Write the data out again, matching every line exactly.

[Stored items from a collection]

════════════════

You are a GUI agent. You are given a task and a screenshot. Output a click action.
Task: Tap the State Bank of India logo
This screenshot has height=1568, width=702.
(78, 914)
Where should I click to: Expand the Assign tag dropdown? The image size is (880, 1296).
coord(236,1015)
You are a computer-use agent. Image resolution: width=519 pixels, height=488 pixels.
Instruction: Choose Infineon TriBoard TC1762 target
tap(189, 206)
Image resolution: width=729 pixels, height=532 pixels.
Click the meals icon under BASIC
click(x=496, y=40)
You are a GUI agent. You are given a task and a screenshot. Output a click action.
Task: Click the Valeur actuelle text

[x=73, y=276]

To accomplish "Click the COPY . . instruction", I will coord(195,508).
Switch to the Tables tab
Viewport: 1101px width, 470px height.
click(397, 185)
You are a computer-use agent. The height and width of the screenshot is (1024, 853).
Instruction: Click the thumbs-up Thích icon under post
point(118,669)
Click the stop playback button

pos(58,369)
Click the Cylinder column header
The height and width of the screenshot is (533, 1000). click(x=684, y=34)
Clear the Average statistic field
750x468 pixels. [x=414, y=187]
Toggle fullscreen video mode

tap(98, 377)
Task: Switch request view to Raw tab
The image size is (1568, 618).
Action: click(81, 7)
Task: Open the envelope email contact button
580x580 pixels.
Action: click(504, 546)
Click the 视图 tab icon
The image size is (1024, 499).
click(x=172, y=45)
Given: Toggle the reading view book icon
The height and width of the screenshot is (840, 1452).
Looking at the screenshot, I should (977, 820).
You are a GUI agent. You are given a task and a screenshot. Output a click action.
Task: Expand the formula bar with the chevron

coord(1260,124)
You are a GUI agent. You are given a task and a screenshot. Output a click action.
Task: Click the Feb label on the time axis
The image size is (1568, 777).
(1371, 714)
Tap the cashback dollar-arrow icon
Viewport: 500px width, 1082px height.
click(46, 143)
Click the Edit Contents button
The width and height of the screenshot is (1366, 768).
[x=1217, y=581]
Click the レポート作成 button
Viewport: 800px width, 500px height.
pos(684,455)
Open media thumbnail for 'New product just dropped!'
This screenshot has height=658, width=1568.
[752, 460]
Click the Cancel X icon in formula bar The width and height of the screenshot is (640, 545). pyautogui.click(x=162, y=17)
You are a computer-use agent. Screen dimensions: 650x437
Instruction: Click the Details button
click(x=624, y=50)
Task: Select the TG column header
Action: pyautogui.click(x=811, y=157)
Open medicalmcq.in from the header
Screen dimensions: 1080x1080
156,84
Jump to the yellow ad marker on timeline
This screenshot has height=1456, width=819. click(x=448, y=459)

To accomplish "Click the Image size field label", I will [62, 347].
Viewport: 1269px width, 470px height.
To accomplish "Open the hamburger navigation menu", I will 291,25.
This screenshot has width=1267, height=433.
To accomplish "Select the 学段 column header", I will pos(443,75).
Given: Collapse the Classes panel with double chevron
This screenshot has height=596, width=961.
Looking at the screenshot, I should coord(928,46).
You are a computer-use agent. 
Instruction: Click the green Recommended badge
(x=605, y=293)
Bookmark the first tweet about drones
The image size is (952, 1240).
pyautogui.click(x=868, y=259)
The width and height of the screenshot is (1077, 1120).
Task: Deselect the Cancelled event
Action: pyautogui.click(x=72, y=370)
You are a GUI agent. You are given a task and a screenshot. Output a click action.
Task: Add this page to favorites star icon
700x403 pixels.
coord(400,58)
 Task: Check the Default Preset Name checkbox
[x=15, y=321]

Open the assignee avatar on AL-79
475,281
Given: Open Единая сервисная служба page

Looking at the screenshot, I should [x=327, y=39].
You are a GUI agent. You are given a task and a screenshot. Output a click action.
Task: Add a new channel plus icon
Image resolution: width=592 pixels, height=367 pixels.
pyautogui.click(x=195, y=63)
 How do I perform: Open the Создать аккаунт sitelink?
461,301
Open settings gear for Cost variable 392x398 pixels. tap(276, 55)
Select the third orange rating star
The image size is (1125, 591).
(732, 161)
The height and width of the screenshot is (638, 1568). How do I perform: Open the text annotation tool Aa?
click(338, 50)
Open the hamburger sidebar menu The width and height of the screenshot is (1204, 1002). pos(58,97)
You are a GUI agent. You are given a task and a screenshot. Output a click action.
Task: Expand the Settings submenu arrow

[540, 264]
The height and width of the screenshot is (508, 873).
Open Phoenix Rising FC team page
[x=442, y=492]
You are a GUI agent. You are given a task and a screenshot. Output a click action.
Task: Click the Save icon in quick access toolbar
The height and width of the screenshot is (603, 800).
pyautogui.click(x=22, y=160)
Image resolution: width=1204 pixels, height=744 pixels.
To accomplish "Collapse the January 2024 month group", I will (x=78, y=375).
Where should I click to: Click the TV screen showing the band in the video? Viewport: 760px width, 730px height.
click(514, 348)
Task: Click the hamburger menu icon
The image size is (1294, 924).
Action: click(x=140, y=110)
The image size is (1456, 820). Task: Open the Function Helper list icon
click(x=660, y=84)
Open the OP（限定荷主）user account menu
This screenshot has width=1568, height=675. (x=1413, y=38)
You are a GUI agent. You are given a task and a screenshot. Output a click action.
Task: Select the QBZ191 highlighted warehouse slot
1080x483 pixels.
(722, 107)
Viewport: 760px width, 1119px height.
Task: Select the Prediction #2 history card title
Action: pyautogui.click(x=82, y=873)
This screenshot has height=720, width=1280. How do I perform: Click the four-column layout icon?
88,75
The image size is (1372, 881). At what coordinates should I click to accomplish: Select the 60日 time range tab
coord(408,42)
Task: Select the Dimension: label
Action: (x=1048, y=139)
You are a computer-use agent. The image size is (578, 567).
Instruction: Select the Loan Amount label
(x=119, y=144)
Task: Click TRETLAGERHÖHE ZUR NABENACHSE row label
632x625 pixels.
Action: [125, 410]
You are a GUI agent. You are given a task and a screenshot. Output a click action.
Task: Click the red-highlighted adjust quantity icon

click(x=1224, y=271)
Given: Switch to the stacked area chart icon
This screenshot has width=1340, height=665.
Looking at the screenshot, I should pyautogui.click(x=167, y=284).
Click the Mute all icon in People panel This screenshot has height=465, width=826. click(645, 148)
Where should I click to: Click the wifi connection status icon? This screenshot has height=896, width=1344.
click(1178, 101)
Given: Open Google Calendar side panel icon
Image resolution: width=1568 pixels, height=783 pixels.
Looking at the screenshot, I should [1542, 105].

════════════════

# [ANSWER]
You are a GUI agent. You are given a task and a screenshot. Output a click action.
Task: Tap the State Bank of India logo
This screenshot has height=1568, width=702.
(78, 914)
Where should I click to: Expand the Assign tag dropdown? The image size is (880, 1296).
coord(236,1015)
You are a computer-use agent. Image resolution: width=519 pixels, height=488 pixels.
Instruction: Choose Infineon TriBoard TC1762 target
tap(189, 206)
Image resolution: width=729 pixels, height=532 pixels.
Click the meals icon under BASIC
click(x=496, y=40)
You are a GUI agent. You are given a task and a screenshot. Output a click action.
Task: Click the Valeur actuelle text

[x=73, y=276]

To accomplish "Click the COPY . . instruction", I will coord(195,508).
Switch to the Tables tab
Viewport: 1101px width, 470px height.
click(397, 185)
You are a computer-use agent. The height and width of the screenshot is (1024, 853).
Instruction: Click the thumbs-up Thích icon under post
point(118,669)
Click the stop playback button

pos(58,369)
Click the Cylinder column header
The height and width of the screenshot is (533, 1000). click(x=684, y=34)
Clear the Average statistic field
750x468 pixels. [x=414, y=187]
Toggle fullscreen video mode

tap(98, 377)
Task: Switch request view to Raw tab
The image size is (1568, 618).
Action: click(81, 7)
Task: Open the envelope email contact button
580x580 pixels.
Action: click(504, 546)
Click the 视图 tab icon
The image size is (1024, 499).
click(x=172, y=45)
Given: Toggle the reading view book icon
The height and width of the screenshot is (840, 1452).
Looking at the screenshot, I should (977, 820).
You are a GUI agent. You are given a task and a screenshot. Output a click action.
Task: Expand the formula bar with the chevron

coord(1260,124)
You are a GUI agent. You are given a task and a screenshot. Output a click action.
Task: Click the Feb label on the time axis
The image size is (1568, 777).
(1371, 714)
Tap the cashback dollar-arrow icon
Viewport: 500px width, 1082px height.
click(46, 143)
Click the Edit Contents button
The width and height of the screenshot is (1366, 768).
[x=1217, y=581]
Click the レポート作成 button
Viewport: 800px width, 500px height.
pos(684,455)
Open media thumbnail for 'New product just dropped!'
This screenshot has height=658, width=1568.
[752, 460]
Click the Cancel X icon in formula bar The width and height of the screenshot is (640, 545). pyautogui.click(x=162, y=17)
You are a computer-use agent. Screen dimensions: 650x437
Instruction: Click the Details button
click(x=624, y=50)
Task: Select the TG column header
Action: pyautogui.click(x=811, y=157)
Open medicalmcq.in from the header
Screen dimensions: 1080x1080
156,84
Jump to the yellow ad marker on timeline
This screenshot has height=1456, width=819. click(x=448, y=459)

To accomplish "Click the Image size field label", I will [62, 347].
Viewport: 1269px width, 470px height.
To accomplish "Open the hamburger navigation menu", I will 291,25.
This screenshot has width=1267, height=433.
To accomplish "Select the 学段 column header", I will pos(443,75).
Given: Collapse the Classes panel with double chevron
This screenshot has height=596, width=961.
Looking at the screenshot, I should coord(928,46).
You are a computer-use agent. 
Instruction: Click the green Recommended badge
(x=605, y=293)
Bookmark the first tweet about drones
The image size is (952, 1240).
pyautogui.click(x=868, y=259)
The width and height of the screenshot is (1077, 1120).
Task: Deselect the Cancelled event
Action: pyautogui.click(x=72, y=370)
You are a GUI agent. You are given a task and a screenshot. Output a click action.
Task: Add this page to favorites star icon
700x403 pixels.
coord(400,58)
 Task: Check the Default Preset Name checkbox
[x=15, y=321]

Open the assignee avatar on AL-79
475,281
Given: Open Единая сервисная служба page

Looking at the screenshot, I should [x=327, y=39].
You are a GUI agent. You are given a task and a screenshot. Output a click action.
Task: Add a new channel plus icon
Image resolution: width=592 pixels, height=367 pixels.
pyautogui.click(x=195, y=63)
 How do I perform: Open the Создать аккаунт sitelink?
461,301
Open settings gear for Cost variable 392x398 pixels. tap(276, 55)
Select the third orange rating star
The image size is (1125, 591).
(732, 161)
The height and width of the screenshot is (638, 1568). How do I perform: Open the text annotation tool Aa?
click(338, 50)
Open the hamburger sidebar menu The width and height of the screenshot is (1204, 1002). pos(58,97)
You are a GUI agent. You are given a task and a screenshot. Output a click action.
Task: Expand the Settings submenu arrow

[540, 264]
The height and width of the screenshot is (508, 873).
Open Phoenix Rising FC team page
[x=442, y=492]
You are a GUI agent. You are given a task and a screenshot. Output a click action.
Task: Click the Save icon in quick access toolbar
The height and width of the screenshot is (603, 800).
pyautogui.click(x=22, y=160)
Image resolution: width=1204 pixels, height=744 pixels.
To accomplish "Collapse the January 2024 month group", I will (x=78, y=375).
Where should I click to: Click the TV screen showing the band in the video? Viewport: 760px width, 730px height.
click(514, 348)
Task: Click the hamburger menu icon
The image size is (1294, 924).
Action: click(x=140, y=110)
The image size is (1456, 820). Task: Open the Function Helper list icon
click(x=660, y=84)
Open the OP（限定荷主）user account menu
This screenshot has width=1568, height=675. (x=1413, y=38)
You are a GUI agent. You are given a task and a screenshot. Output a click action.
Task: Select the QBZ191 highlighted warehouse slot
1080x483 pixels.
(722, 107)
Viewport: 760px width, 1119px height.
Task: Select the Prediction #2 history card title
Action: pyautogui.click(x=82, y=873)
This screenshot has height=720, width=1280. How do I perform: Click the four-column layout icon?
88,75
The image size is (1372, 881). At what coordinates should I click to accomplish: Select the 60日 time range tab
coord(408,42)
Task: Select the Dimension: label
Action: (x=1048, y=139)
You are a computer-use agent. The image size is (578, 567).
Instruction: Select the Loan Amount label
(x=119, y=144)
Task: Click TRETLAGERHÖHE ZUR NABENACHSE row label
632x625 pixels.
Action: [125, 410]
You are a GUI agent. You are given a task and a screenshot. Output a click action.
Task: Click the red-highlighted adjust quantity icon

click(x=1224, y=271)
Given: Switch to the stacked area chart icon
This screenshot has width=1340, height=665.
Looking at the screenshot, I should pyautogui.click(x=167, y=284).
Click the Mute all icon in People panel This screenshot has height=465, width=826. click(645, 148)
Where should I click to: Click the wifi connection status icon? This screenshot has height=896, width=1344.
click(1178, 101)
Given: Open Google Calendar side panel icon
Image resolution: width=1568 pixels, height=783 pixels.
Looking at the screenshot, I should [1542, 105].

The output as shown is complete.